Voltando aos nossos takes cinematográficos, o tema de hoje acerca da bioética é em homenagem ao dia do médico, cuja criação foi inspirada pelo dia de São Lucas, padroeiro dos médicos para o catolicismo.
O “Clube de compras Dallas” (Dallas buyers club), lançado em 2014 no Brasil, traz como protagonista Ron Woodroof, um ex-cowboy heterossexual (informação importante para o contexto histórico do filme) do Texas, que é diagnosticado com HIV e seu médico lhe dá 30 dias restantes de vida.
A adaptação ao cinema foi baseada em fatos reais da década de 80 e nessa época havia a pecha de que o vírus só se alojava em homossexuais. Woodroof e seus amigos eram possuidores de fortes preconceitos, o que levou ao afastamento entre eles.
O cowboy então começa a aprender sobre a doença e descobre que há casos, cerca de 10%, em que a doença é contraída por heterossexuais que praticam relações sexuais sem proteção, além dos casos já conhecidos de drogas injetáveis e relações homossexuais.

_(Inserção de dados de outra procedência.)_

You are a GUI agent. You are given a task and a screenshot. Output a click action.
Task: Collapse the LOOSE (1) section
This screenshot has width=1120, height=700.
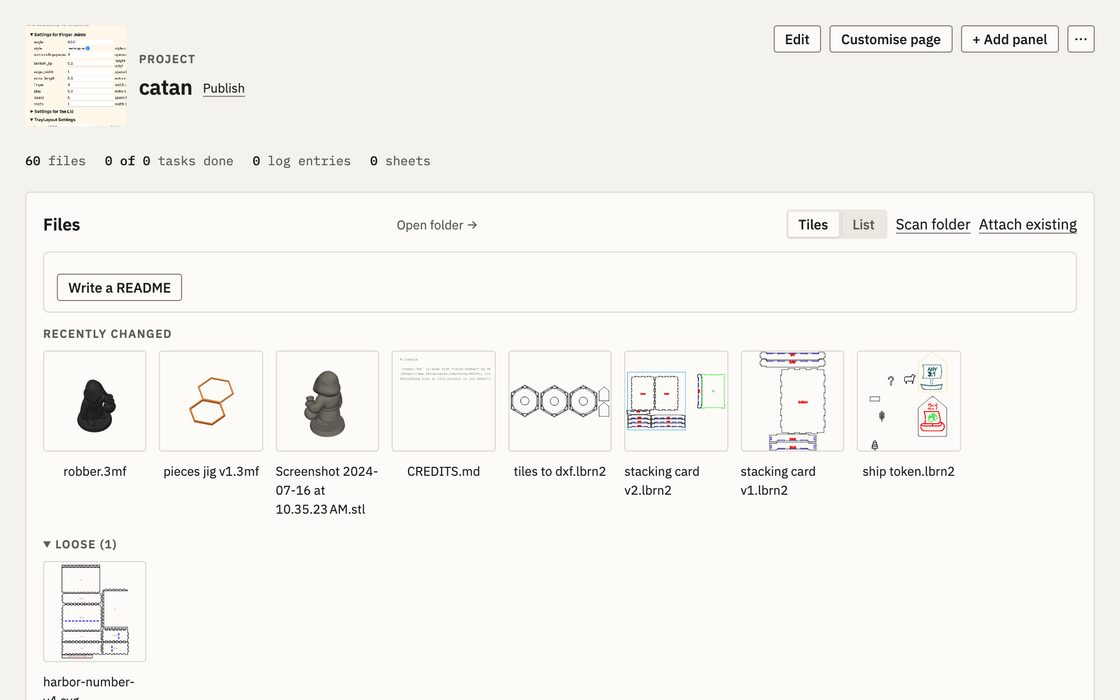pos(80,544)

À época estava em experimentação nos Estados Unidos o AZT, uma droga que prometia longevidade aos soro-positivos. Woodroof então suborna um faxineiro do hospital para que lhe desse tal droga, que ainda estava em vias de liberação pela FDA – Food and Drug Administration –, cujo análogo brasileiro é a Anvisa.
No entanto ele piora seu estado de saúde ao consumir sem limites o AZT. Continua então suas pesquisas e descobre que um médico mexicano, cuja licença havia sido cassada, estava tratando os que possuíam HIV à base de vitaminas e algumas outras substâncias de baixo potencial destrutivo. Ron começa então a contrabandear os produtos, que não eram aprovados como medicamentos nos EUA. Por meio de um novo amigo homossexual, que havia conhecido ao longo do seu tratamento com o AZT, expande a venda dos produtos mexicanos, fundando o Clube de compras da cidade de Dallas.
Qualquer semelhança com os tempos atuais de COVID não é mera coincidência, a lógica da relação médico, paciente, regulações estatais por meio de agências reguladora, como o são a FDA e a Anvisa, não se altera. E poderemos entender um pouco este relacionamento com base nos princípios que norteiam a bioética.
De maneira simples, “ética” é o campo do conhecimento humano que trata de como melhor proceder diante de determinadas situações; a “bioética” procura unir os valores da ética em relação aos fatos biológicos, que surgiram devido à aplicação da tecnologia à vida. São questões: uso de células-tronco, eutanásia, aborto, clonagem, etc.
Como já dito em colunas passadas, os princípios são diferentes das regras, pois eles têm um conteúdo aberto e, em geral, há ponderação entre eles para que no caso concreto apenas um prevaleça. O exemplo mais clássico é o da liberdade de informação vs. direito à privacidade. Os meios de comunicação têm direito de informar sobre a vida de alguém famoso e conhecido, mas a pessoa também tem direito à sua vida íntima. A extrapolação de qualquer dos lados será avaliada no caso concreto.
Quatro princípios são bioéticos e também ponderáveis: autonomia, não maleficência, beneficência e justiça. Brevemente, a autonomia busca privilegiar a liberdade do ser humano, respeitando suas preferências valorativas; o princípio da não maleficência e da beneficência aparecem juntos, o primeiro tem longa tradição na ética médica e diz que não se deve causar danos ao paciente, o segundo diz que os procedimentos devem ser realizados para o bem do paciente e o princípio da justiça é um conceito universal e amplo que orienta a ponderação dos outros três.
Percebamos então como há muitos anos há o entrelaçamento entre aquilo que o paciente quer (tomar vitaminas mexicanas; tomar ou não vacina contra o Covid; tomar ou não kit contra o Covid, etc); aquilo que o médico prescreve como sendo o melhor para o paciente e aquilo que a burocracia estatal (FDA e Anvisa) admitirá e indicará em seu território como medicação e como política pública (vitaminas mexicanas, vacinas contra a Covid, kits contra a Covid).
O fato é que a teia político-burocrática que envolve a relação secreta entre médico e paciente pode se tornar pouco obedecida socialmente se, por acaso, for maculada por incoerências e lobbies, como vimos ocorrer no filme em comentário e nos tempos atuais de pandemia.
Infelizmente, a administração da vida requerida tanto por médicos, quanto por pacientes e pelo poder estatal, está aberta ao debate técnico-democrático, em que estamos livres para opinar e não livres para não obedecer, ao menos sem incorrer em contrabandos.